Je m'arrête à l'épicerie pour de petites courses. Un grand sourire au patron qui se renfrogne et ressemble soudain à vieux trognon de pomme. Toujours difficile de se trouver face au témoin d'une mauvaise action. Et face à ce vilain rappel, boum ! Toute la rancune se focalise sur Agathe. Aucune reconnaissance pour celle qui l'a remis dans le droit chemin. Quelle déception ! Mon petit cœur saigne à ce triste spectacle.
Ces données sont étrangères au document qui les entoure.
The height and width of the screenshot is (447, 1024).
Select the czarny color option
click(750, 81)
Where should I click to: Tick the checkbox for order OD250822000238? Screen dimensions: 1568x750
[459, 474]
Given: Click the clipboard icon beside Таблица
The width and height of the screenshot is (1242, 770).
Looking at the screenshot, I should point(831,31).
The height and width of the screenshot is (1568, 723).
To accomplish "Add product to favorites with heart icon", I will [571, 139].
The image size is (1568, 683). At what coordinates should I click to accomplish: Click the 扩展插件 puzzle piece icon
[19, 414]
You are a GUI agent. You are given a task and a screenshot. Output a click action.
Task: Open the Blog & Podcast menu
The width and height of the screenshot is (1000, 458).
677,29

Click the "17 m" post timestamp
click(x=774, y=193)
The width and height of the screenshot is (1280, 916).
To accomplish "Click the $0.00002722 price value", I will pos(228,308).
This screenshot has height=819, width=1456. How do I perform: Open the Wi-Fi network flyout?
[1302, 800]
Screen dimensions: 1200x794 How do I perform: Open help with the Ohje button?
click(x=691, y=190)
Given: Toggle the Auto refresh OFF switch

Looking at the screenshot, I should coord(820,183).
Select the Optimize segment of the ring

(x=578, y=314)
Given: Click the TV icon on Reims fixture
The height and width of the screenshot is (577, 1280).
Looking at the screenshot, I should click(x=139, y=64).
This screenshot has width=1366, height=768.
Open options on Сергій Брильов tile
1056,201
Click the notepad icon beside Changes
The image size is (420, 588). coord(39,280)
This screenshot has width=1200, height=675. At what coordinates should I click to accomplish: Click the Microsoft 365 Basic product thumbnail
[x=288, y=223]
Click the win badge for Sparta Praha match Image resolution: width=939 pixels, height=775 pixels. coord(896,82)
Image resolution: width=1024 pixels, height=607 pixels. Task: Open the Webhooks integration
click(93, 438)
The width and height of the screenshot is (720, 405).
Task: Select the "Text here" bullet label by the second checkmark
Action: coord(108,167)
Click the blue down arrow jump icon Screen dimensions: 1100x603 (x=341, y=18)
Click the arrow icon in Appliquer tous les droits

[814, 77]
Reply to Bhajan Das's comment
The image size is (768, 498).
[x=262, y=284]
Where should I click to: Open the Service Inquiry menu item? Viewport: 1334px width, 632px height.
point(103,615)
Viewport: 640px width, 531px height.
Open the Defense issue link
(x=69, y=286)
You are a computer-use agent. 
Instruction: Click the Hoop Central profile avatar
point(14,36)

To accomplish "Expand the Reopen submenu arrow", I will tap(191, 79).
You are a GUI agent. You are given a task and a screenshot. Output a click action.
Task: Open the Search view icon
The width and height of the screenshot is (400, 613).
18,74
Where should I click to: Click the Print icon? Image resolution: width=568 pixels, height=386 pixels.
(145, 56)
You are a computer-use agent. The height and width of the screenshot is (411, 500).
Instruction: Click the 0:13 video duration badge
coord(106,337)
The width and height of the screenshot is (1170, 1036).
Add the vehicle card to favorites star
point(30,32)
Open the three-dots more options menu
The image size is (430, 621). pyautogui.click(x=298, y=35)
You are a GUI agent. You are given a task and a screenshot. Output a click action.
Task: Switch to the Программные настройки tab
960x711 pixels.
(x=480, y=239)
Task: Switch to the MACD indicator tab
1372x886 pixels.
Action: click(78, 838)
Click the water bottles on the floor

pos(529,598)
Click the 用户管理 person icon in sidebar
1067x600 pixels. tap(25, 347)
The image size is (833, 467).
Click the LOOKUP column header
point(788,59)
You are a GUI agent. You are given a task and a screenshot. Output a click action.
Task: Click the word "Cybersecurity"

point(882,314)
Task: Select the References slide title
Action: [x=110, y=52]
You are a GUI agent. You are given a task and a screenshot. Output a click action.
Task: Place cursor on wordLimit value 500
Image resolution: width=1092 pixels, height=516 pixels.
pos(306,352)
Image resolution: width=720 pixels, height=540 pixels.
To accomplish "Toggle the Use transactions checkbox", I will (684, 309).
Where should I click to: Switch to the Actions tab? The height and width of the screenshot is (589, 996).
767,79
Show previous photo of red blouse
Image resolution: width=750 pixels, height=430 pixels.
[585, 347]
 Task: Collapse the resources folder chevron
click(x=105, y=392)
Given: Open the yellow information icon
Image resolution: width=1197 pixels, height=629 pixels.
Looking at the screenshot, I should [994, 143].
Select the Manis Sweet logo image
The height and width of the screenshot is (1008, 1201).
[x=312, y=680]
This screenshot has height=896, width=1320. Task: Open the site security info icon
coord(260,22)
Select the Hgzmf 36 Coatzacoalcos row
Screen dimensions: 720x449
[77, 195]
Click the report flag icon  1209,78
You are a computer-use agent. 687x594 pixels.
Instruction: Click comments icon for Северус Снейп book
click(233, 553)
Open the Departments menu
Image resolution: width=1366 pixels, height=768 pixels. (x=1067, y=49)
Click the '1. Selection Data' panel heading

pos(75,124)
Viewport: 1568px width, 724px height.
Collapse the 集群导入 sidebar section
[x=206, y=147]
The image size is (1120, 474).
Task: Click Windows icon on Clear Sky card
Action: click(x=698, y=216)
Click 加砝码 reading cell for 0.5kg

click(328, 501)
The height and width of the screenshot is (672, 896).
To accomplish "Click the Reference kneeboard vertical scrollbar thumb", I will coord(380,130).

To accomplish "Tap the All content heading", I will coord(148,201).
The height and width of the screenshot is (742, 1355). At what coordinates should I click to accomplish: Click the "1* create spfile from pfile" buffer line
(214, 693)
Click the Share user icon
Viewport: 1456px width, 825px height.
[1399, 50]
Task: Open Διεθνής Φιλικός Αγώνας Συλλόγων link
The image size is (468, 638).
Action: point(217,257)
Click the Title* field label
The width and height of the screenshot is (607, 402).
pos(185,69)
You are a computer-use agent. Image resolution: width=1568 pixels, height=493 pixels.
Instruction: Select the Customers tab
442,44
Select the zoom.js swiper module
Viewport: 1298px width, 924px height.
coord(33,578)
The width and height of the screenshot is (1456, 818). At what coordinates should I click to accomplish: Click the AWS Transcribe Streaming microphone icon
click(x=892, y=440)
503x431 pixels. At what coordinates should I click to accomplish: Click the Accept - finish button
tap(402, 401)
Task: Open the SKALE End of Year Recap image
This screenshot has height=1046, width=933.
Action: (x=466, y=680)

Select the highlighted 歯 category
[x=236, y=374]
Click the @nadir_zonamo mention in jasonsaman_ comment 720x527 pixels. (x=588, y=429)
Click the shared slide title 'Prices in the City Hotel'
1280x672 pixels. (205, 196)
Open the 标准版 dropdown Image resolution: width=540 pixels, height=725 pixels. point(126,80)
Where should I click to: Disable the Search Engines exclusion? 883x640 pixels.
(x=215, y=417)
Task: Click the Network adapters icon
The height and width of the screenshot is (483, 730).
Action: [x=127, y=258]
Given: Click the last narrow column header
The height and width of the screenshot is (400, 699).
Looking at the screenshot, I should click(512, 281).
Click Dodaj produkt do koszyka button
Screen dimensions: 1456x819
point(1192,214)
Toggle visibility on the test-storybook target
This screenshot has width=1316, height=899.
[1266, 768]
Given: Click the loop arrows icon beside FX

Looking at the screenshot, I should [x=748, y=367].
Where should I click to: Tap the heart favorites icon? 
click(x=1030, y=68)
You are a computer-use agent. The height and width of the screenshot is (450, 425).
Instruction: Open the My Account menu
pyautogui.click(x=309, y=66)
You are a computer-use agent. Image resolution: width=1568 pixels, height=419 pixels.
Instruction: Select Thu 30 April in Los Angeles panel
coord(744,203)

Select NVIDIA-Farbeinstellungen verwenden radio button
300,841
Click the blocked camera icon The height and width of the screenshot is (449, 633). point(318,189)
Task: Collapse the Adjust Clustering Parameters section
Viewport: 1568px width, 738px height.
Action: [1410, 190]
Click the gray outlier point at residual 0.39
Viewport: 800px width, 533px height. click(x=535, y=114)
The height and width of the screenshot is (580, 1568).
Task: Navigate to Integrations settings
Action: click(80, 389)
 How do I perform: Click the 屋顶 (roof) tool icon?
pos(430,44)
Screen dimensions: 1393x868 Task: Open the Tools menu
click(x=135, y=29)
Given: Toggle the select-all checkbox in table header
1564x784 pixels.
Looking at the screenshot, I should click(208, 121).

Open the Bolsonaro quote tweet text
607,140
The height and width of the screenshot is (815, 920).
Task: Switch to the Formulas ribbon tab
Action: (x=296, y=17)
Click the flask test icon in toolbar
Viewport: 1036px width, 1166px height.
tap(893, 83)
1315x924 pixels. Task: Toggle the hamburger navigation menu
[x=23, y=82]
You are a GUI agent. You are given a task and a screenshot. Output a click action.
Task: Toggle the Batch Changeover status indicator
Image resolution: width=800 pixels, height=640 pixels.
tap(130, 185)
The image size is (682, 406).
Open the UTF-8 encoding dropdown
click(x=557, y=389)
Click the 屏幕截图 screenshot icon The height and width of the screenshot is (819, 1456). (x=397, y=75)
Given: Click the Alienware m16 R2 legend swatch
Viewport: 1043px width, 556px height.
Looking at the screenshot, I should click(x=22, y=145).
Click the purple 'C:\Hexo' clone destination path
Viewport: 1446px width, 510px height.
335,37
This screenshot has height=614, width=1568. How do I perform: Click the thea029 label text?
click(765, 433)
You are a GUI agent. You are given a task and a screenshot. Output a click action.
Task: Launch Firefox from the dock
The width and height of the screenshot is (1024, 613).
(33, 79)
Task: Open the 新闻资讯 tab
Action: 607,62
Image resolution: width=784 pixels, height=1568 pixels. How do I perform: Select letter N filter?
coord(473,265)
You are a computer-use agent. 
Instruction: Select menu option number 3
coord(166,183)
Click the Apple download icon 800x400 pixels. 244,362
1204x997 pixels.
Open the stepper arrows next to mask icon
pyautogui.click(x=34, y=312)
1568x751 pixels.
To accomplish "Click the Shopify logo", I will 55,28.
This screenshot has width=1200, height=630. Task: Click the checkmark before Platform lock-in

Je tourne dans les rayons. Chocolat à pâtisser, sucre en poudre, farine, œufs. Mon plan pour me rabibocher avec Dorade 007. J'espère qu'elle ne postulera pas pour le prochain James Bond... Elle m'épie sans arrêt. Je ne veux pas qu'elle se transforme en Panda espion au service de sa Majesté. Elizabeth II ne s'en remettrait pas, le Royaume Uni non plus, et nos voisins britanniques ne méritent pas un tel « cadeau ». Il faut que je désamorce la chose sinon les ennuis vont me péter à la figure et vous aurez remarqué : cela arrive toujours au plus mauvais moment. Ce plan simple et imparable me donnera l'occasion rêvée pour l'amadouer, la culpabiliser et surtout la neutraliser.

Aujourd'hui, elle rentrera de son travail après moi. Je pose mes petites courses sur la table de cuisine et file dans ma chambre, un peu comme le chat dans "Tom et Jerry", sur la pointe des pieds, un sourire sadique aux lèvres, toute excitée de la suite à venir. À la différence que si Tom, chat idiot et exception de la race féline, n'attrape jamais Jerry, souris rusée, moi je vais pêcher de la Dorade espionne. Je l'entends qui arrive et, à peine cinq minutes plus tard, elle m'appelle depuis le bas de l'escalier, beaucoup plus gentille que lors de notre précédente « bataille ». Je souris de plaisir anticipé puis reprends une mine inexpressive pour la rejoindre.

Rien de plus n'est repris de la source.